Los precios del petróleo cayeron con fuerza este viernes luego de que Irán anunciara la reapertura del estratégico estrecho de Ormuz, clave para el comercio mundial de hidrocarburos, mientras Estados Unidos confirmó avances en un acuerdo con Teherán; “el paso de todos los buques comerciales queda completamente abierto”, declaró el canciller Abbas Araghchi, en una señal que fue interpretada por los mercados como un alivio a la crisis energética global.
El impacto fue inmediato: el barril de Brent del mar del Norte retrocedió un 9,07% hasta los 90,38 dólares, mientras que el West Texas Intermediate cayó un 11.45% hasta los 83.85 dólares, reflejando la expectativa de que se reactive el flujo de unos 13 millones de barriles diarios provenientes del Golfo Pérsico.
Sin embargo, expertos y empresas navieras mantienen cautela ante los riesgos en la zona; “no tenemos mucha información por ahora”, señaló Andy Lipow, mientras que el sector advierte que aún existen amenazas como minas marinas y daños en infraestructuras energéticas tras el conflicto reciente.

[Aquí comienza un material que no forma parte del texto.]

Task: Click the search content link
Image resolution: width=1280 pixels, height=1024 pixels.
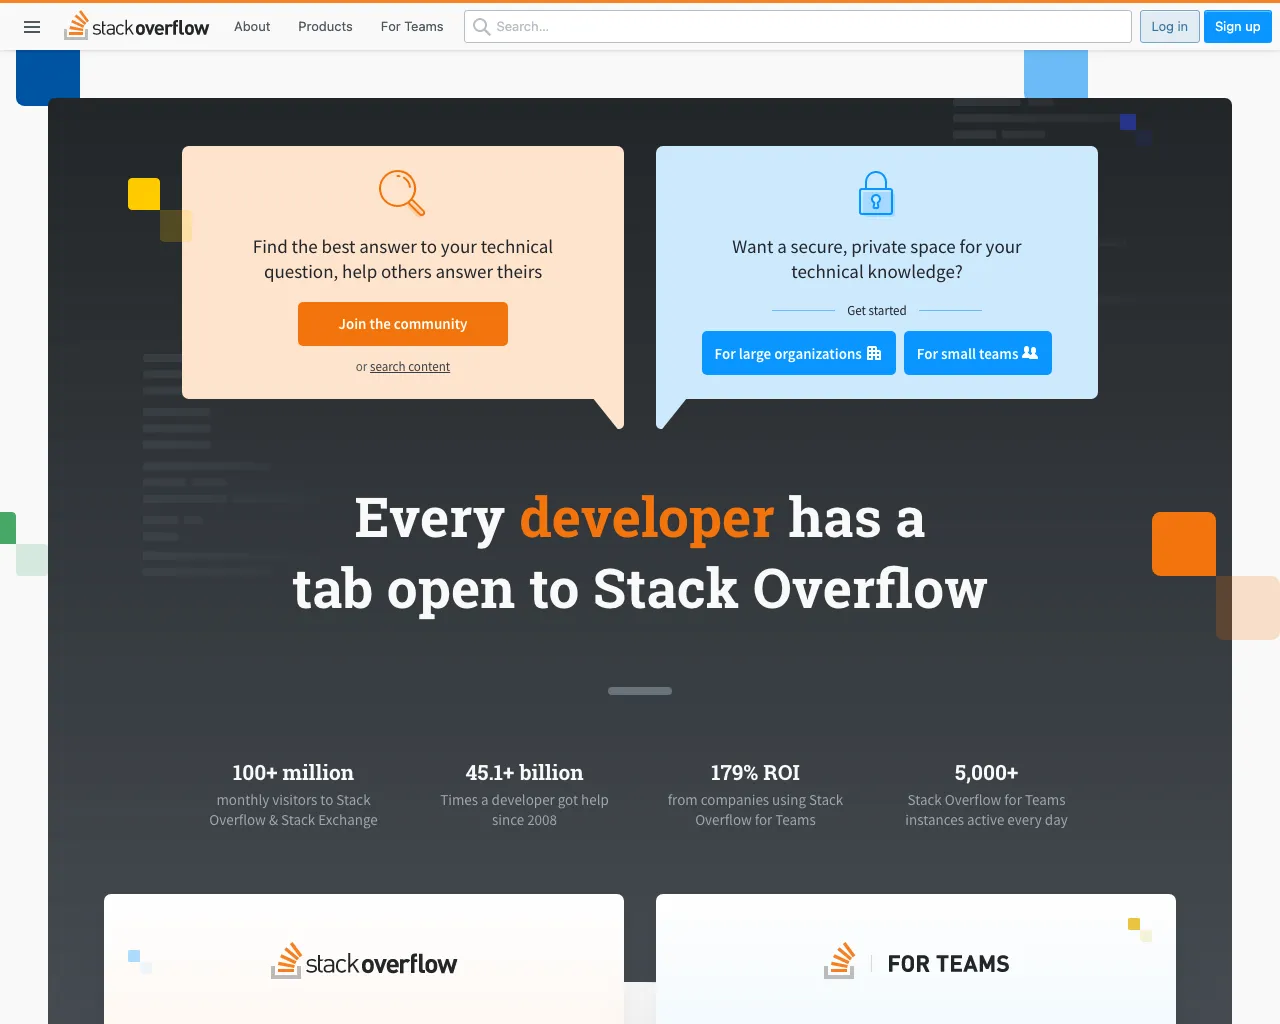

Como antecedente, el estrecho de Ormuz es una de las rutas más sensibles del comercio global, y su cierre parcial había disparado los precios del crudo en semanas previas, por lo que su reapertura representa un paso clave hacia la estabilidad, aunque analistas advierten que podrían pasar semanas o incluso meses para que la producción petrolera retome niveles normales.